==== TEXT SHOWN

(569c) Output Feedback Lyapunov-Based Stochastic Nonlinear Model Predictive Control

Deterministic robust model predictive control approaches have been developed to account for worst-case uncertainties [1]. These approaches can lead to conservative closed-loop performance due to the low probability of occurrence of worst-case uncertainties. Stochastic model predictive control approaches address this issue by incorporating the probabilistic description of stochastic system uncertainties into the optimal control problem (e.g., see [2] and the references therein). This work presents an output feedback stochastic nonlinear model predictive control (SNMPC) approach for a class of nonlinear systems with unbounded stochastic uncertainties. The SNMPC approach aims to shape (multivariate) probability density function (PDF) of the stochastic states in presence of input and joint state chance constraints. The output feedback control approach accounts for the fact that system states cannot be readily measured in most practical applications, which in turn necessitates the estimation of system states from available measurements.

========
==== INPUT DATA

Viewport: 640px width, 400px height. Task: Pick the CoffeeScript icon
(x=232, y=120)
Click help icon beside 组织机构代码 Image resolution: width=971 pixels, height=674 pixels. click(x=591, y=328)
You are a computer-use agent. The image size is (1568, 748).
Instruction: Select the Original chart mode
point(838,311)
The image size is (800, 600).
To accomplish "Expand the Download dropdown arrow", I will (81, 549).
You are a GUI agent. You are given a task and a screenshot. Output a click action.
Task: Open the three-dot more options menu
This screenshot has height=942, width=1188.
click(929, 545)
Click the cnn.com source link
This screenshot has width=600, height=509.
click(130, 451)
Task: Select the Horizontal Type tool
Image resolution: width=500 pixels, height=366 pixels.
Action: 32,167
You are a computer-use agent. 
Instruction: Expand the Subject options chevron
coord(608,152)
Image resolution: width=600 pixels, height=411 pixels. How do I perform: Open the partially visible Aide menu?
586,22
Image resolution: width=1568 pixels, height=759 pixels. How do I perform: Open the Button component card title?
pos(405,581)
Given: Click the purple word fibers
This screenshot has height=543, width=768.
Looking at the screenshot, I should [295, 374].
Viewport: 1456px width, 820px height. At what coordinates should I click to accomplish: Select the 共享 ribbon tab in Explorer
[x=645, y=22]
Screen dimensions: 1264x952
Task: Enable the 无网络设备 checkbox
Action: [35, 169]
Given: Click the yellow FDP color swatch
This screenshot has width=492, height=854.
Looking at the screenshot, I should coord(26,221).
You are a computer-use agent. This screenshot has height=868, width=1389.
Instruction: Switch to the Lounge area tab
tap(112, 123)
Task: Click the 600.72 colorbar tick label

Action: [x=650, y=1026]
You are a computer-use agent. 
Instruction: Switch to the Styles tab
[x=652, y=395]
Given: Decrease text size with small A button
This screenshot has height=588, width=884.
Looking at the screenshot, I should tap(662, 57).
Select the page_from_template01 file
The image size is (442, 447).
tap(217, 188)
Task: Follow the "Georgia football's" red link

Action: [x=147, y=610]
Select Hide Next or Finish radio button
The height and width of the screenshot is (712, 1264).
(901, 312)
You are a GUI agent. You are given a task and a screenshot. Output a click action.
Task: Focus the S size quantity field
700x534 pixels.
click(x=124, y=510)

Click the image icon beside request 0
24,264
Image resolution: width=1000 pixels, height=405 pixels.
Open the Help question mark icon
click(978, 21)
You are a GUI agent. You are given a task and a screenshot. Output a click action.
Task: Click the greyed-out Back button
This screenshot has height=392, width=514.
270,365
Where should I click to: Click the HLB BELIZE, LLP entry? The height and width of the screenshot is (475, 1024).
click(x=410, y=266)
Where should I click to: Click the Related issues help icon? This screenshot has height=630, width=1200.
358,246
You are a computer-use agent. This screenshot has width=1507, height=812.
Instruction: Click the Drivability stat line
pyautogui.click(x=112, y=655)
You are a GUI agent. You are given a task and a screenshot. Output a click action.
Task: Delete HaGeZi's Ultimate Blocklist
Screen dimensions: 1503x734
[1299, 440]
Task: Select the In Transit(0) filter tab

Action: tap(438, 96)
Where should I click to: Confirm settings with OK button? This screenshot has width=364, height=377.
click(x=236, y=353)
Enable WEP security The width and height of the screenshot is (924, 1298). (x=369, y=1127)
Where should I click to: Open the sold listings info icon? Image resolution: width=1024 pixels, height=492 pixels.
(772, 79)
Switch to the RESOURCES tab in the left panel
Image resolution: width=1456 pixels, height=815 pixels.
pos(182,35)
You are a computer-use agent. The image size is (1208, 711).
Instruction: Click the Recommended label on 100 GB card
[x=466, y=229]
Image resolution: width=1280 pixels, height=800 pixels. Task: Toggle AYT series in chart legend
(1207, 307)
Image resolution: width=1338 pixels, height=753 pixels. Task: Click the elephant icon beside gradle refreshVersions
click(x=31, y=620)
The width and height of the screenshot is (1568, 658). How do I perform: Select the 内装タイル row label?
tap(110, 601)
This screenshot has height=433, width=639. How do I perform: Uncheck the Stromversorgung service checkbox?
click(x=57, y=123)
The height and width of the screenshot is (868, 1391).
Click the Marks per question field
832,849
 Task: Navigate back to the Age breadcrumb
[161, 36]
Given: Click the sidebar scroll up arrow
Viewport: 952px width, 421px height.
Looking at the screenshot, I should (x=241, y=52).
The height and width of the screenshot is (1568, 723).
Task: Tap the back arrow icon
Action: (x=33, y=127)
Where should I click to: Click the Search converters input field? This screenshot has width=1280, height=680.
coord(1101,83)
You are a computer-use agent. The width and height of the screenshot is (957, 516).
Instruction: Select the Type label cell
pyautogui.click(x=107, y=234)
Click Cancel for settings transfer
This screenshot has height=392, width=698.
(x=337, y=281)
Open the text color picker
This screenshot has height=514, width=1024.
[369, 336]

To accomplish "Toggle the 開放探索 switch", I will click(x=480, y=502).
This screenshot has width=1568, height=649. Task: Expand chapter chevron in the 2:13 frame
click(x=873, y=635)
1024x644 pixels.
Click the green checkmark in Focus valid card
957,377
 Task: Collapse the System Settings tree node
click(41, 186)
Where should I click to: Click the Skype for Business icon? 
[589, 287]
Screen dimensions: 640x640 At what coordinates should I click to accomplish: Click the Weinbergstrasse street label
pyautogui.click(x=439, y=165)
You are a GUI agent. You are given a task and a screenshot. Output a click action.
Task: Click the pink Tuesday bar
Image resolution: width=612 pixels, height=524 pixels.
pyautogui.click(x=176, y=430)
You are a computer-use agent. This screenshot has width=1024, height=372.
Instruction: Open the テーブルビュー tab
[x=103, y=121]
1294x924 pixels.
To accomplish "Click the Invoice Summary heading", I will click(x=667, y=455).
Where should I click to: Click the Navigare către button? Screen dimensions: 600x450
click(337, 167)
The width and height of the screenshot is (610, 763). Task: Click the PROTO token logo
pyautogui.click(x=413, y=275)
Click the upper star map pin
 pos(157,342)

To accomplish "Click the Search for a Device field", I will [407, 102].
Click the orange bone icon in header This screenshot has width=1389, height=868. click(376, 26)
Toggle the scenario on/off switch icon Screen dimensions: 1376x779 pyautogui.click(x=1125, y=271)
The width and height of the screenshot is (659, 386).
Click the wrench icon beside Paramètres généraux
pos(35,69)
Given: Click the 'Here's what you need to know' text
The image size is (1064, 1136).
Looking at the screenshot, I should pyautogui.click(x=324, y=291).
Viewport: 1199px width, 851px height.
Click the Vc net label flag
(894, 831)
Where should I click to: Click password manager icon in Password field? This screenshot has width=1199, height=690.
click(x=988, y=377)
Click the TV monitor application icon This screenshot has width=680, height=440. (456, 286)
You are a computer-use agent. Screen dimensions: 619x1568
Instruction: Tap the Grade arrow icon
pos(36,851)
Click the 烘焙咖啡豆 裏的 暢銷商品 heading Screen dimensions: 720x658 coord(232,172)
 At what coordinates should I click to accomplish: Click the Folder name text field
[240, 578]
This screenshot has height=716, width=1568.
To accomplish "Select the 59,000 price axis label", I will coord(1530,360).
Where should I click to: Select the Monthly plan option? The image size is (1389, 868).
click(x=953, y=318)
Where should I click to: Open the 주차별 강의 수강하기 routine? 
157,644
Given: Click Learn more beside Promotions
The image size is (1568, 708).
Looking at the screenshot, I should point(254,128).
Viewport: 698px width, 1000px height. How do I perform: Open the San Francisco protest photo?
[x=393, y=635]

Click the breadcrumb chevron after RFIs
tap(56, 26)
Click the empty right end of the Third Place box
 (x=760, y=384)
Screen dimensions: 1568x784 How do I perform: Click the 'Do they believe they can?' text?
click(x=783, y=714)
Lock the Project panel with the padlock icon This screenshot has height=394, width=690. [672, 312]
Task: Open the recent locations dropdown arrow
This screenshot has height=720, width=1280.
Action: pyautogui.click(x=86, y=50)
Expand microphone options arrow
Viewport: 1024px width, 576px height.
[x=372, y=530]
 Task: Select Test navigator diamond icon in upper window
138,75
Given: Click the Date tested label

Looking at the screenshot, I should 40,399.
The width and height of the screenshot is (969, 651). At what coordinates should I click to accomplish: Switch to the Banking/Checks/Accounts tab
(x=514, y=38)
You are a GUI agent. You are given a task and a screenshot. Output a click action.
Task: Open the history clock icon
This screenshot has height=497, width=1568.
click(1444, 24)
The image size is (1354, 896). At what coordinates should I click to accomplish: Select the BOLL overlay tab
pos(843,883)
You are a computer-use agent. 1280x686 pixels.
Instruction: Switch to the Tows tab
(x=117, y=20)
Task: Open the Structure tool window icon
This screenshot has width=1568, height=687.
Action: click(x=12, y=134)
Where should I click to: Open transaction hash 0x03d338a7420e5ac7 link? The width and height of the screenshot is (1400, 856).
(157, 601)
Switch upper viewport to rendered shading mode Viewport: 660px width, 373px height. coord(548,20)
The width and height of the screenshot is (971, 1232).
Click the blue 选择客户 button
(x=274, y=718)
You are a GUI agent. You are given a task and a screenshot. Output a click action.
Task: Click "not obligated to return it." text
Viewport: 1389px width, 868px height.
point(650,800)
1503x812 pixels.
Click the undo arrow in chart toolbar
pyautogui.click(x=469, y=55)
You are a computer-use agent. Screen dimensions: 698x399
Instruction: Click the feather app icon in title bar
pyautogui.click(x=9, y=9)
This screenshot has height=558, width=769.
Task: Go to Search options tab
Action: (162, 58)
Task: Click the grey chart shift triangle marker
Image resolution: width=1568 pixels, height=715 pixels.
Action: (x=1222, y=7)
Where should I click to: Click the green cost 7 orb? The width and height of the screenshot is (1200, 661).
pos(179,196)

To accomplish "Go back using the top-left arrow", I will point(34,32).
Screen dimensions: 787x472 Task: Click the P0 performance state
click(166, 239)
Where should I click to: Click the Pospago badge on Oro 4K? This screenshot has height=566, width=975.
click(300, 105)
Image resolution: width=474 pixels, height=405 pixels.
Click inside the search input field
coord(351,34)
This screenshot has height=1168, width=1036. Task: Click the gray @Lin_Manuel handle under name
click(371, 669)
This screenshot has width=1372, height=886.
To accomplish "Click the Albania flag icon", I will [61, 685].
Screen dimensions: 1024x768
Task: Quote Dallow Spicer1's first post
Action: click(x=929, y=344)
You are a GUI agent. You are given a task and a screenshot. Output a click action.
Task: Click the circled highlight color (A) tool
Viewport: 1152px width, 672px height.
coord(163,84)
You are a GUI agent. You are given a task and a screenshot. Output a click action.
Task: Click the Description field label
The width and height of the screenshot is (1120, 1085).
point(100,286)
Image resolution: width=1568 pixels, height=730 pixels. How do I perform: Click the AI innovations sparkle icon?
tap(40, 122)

========

Carry on the abstract about output feedback stochastic nonlinear model predictive control from its final sentence.

This work uses the Fokker-Planck (FP) equation [3] to describe the dynamic evolution of the PDF of states. The FP equation characterizes the complete multivariate PDF arisen from the stochastic system uncertainties in initial states and disturbances. Characterizing the complete PDF of states allows for shaping the PDF with respect to any desired (multivariate) PDF, and computing chance constraints of any complexity directly without conservative approximations. The value function of the SNMPC approach is defined in terms of the Hellinger distance[4], which quantifies the degree of overlap between the target PDF and the predicted PDF of states. Asymptotic stability in the probabilistic sense is ensured by using a Lyapunov-based control law. Closed-loop stability is ensured by designing a stability constraint in terms of a stochastic control Lyapunov function, which explicitly characterizes stability in a probabilistic sense [5]. To facilitate output feedback control, a continuous-discrete particle filter [6] based on Bayesian estimation is used for estimating the states. In the prediction step of the particle filter, the transition PDF of the states is obtained by solving the FP equation. This PDF is then substituted in the Bayes’ equation, along with the PDF of the measurements, to yield the posterior PDF of the states.

The proposed output feedback SNMPC approach is implemented on a continuous acetone-butanol-ethanol (ABE) fermentation process [7]. The simulation results indicate that the control approach is able to shape the PDF of states, while ensuring the satisfaction of the state constraints with a (least) prespecified probability level. The simulation case study demonstrates the capability of the SNMPC approach to systematically seek tradeoffs between the closed-loop performance and robustness to system stochasticities.

References

1. Bemporad A., Morari M. Robust model predictive control: A survey. In Robustness in Identification and Control, 1999; 207-226.
2. Mesbah A., Streif S., Findeisen R., Braatz R. D. Stochastic nonlinear model predictive control with probabilistic constraints. Proceedings of the American Control Conference, 2014; 2413-2419.
3. Risken H. The Fokker-Planck Equation: Methods of Solution and Applications. Springer-Verlag, Berlin, 1984.
4. Gibbs A.L., Su F.E. On choosing and bounding probability metrics. International Statistical Review, 2002; 70:419-435.
5. Deng H. and Krstic M. Output-feedback stabilization of stochastic nonlinear systems driven by noise of unknown covariance. Systems and Control Letters, 2000, 39:173-182.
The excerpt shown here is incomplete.